= Occupational justice =

Occupational justice is a type of social justice emphasizing the need for humans and other animals to freely participate in necessary and meaningful activities. Examples include obtaining, preparing, and eating food, maintaining a home or living space, sleeping, playing, socializing, working, and participating in leisure activities. As scholars in the fields of occupational science and occupational therapy have argued, barriers to participation in such occupations can lead to negative physical and mental health outcomes. Occupational justice, as a living concept and praxis, focuses on the ways in which barriers to occupation are socially produced and unevenly distributed across class, race, gender, sexual orientation, ability, species, and other social dividing lines.
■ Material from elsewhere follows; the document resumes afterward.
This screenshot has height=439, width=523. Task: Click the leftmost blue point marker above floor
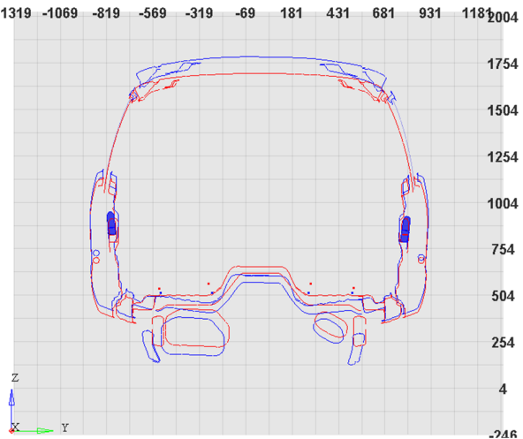tap(161, 293)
According to The American Occupational Therapy Association, it is the role of occupational therapists (OTs) to help individuals live a life free of systematic barriers put in place by society. OTs do this by advocating for individuals and empowering them.

The originators of the concept, social scientists and occupational therapists Ann Wilcock of Australia and Elizabeth Townsend of Canada, maintain that abundant research in the social and behavioral sciences demonstrates the adverse consequences of isolation, sensory deprivation, unemployment, incarceration, alienation, and boredom, suggesting that the denial of opportunities to engage in purposeful activities necessary for health and well-being creates a type of social injustice, or occupational deprivation, which has been termed "occupational injustice." Occupational justice advocates for occupational opportunities for minority or underrepresented groups, such as the LGBTQIA+ community, refugees, and people of color. Contemplating a utopian vision of an 'occupationally just' world, the originators of the concept note that while "social justice addresses the social relations and social conditions of life, occupational justice addresses what people do in their relationships and conditions for living" (p. 84).